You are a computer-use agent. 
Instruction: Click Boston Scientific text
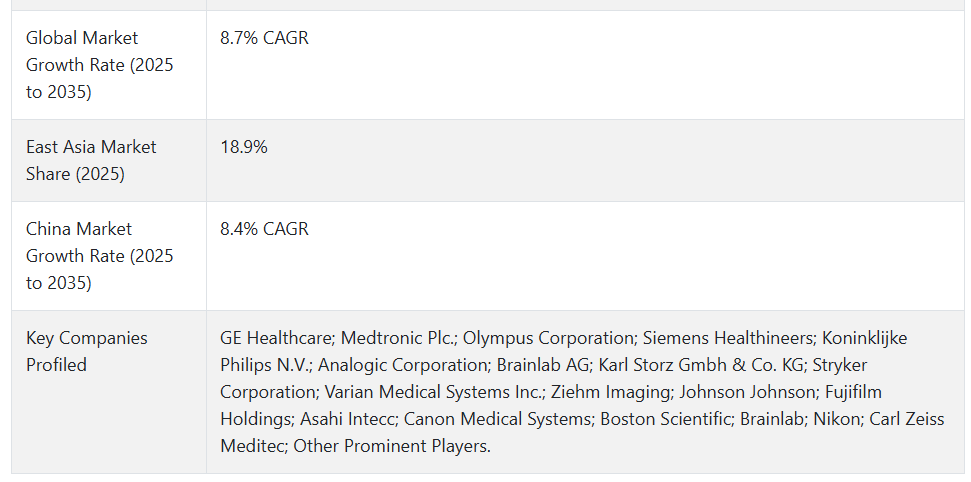[x=665, y=419]
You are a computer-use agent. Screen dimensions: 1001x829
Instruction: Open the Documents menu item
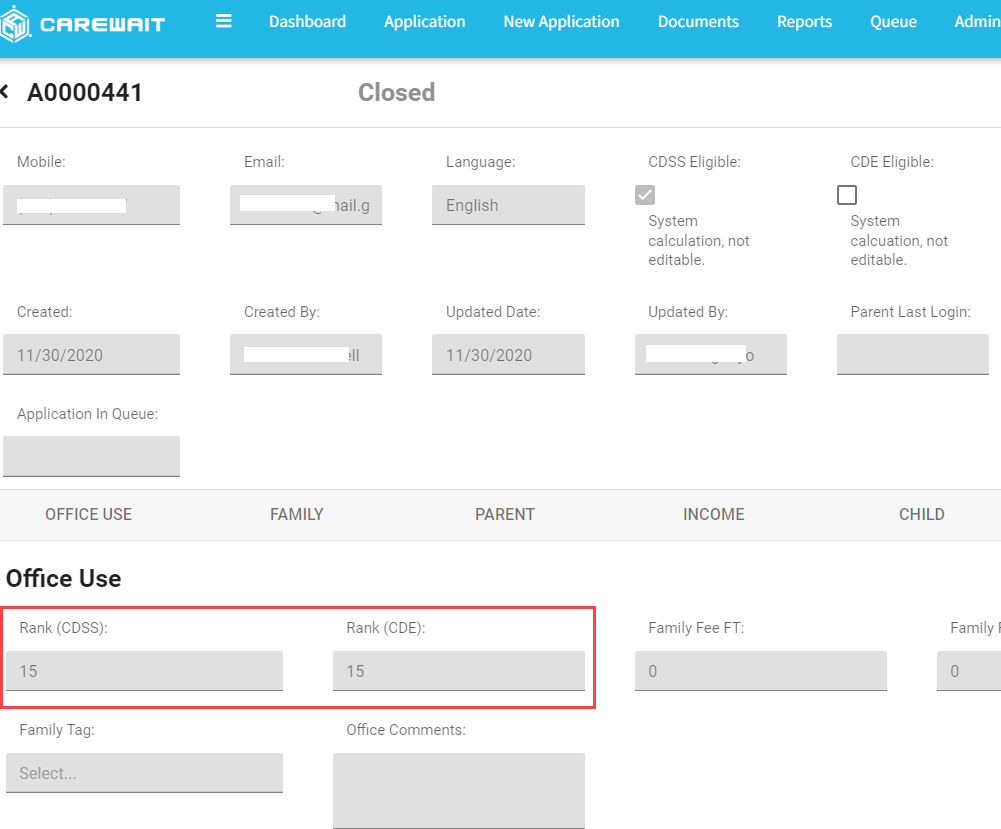[x=698, y=21]
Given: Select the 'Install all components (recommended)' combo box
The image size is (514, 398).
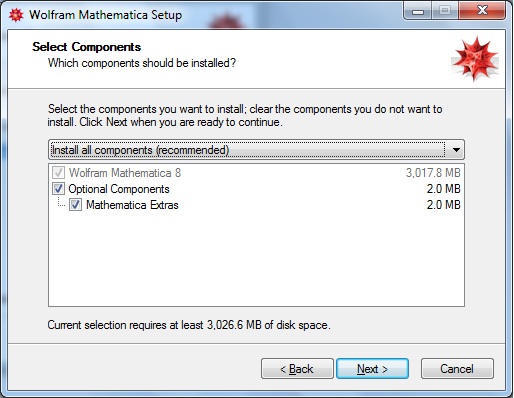Looking at the screenshot, I should click(x=256, y=150).
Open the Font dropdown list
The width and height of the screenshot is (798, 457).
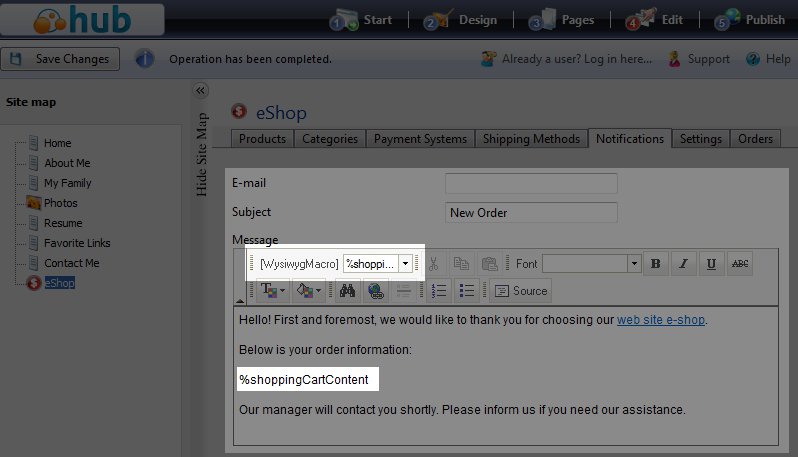pyautogui.click(x=634, y=264)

----------------

Go through the material and report each line that holds the string "computer".

▶ [ANSWER SECTION]
You are a computer-use agent. 
You are a computer-use agent. Screen dimensions: 1001x829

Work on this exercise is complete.